*** DATASET EXTRACT Section Begins ***

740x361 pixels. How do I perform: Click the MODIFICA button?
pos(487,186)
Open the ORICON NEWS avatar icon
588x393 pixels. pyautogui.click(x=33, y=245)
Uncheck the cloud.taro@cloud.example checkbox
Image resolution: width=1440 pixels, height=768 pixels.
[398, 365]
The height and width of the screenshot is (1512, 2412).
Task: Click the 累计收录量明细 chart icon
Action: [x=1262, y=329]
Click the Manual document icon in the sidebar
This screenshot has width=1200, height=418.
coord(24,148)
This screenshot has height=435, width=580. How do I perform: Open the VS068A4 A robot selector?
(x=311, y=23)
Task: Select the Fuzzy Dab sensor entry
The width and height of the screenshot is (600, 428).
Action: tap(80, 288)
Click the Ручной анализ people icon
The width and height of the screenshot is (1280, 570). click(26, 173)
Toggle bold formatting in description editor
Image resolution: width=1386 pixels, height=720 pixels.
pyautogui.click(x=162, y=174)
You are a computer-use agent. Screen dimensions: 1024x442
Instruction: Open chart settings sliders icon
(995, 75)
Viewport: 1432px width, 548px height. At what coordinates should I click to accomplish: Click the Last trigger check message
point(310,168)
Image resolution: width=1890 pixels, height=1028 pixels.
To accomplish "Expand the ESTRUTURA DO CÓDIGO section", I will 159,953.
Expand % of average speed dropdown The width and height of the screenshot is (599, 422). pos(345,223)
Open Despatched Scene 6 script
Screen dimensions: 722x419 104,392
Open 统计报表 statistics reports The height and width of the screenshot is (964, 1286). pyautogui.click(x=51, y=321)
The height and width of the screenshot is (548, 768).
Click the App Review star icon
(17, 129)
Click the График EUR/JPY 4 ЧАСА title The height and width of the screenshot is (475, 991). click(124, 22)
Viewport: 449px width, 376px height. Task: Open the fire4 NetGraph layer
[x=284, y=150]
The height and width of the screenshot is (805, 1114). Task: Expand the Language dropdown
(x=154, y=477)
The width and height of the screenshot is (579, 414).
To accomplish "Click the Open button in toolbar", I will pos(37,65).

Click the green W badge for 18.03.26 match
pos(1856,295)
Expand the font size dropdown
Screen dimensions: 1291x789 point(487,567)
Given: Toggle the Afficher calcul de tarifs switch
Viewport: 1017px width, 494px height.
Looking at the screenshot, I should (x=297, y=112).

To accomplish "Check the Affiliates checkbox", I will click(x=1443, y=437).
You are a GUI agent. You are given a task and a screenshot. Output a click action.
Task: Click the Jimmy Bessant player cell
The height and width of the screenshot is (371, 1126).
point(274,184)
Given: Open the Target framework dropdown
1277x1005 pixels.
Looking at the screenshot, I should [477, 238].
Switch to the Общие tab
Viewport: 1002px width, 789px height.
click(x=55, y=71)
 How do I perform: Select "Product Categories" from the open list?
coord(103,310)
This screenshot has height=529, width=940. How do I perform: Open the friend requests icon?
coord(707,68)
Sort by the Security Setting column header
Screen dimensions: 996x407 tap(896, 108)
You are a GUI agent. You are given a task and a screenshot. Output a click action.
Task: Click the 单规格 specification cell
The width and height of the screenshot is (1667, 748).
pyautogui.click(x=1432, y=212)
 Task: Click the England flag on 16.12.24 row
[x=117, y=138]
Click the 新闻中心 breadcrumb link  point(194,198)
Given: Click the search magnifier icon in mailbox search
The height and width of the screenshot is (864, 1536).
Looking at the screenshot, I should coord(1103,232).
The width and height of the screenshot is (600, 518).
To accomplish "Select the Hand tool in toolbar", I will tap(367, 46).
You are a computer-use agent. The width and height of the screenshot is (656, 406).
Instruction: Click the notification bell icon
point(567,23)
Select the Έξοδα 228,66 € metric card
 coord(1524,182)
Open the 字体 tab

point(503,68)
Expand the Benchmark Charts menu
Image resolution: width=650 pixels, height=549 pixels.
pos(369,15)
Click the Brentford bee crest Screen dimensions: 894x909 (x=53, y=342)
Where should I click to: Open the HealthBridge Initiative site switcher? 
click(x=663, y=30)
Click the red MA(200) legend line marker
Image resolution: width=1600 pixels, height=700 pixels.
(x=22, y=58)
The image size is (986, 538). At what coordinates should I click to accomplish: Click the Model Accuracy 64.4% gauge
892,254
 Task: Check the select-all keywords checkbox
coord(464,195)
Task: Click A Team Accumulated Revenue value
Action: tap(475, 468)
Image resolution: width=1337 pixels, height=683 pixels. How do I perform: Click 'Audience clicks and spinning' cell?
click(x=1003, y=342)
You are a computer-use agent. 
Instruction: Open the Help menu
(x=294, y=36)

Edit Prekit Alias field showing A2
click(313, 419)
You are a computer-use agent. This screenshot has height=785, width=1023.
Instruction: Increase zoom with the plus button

*** DATASET EXTRACT Section Ends ***

■ WHAT YOU HAVE TO DO
In the material above, each line with the word "agent" should be copied.

■ OUTPUT
You are a computer-use agent. Screen dimensions: 1024x442
You are a GUI agent. You are given a task and a screenshot. Output a click action.
You are a GUI agent. You are given a task and a screenshot. Output a click action.
You are a computer-use agent. The width and height of the screenshot is (656, 406).
You are a computer-use agent. 
You are a computer-use agent. This screenshot has height=785, width=1023.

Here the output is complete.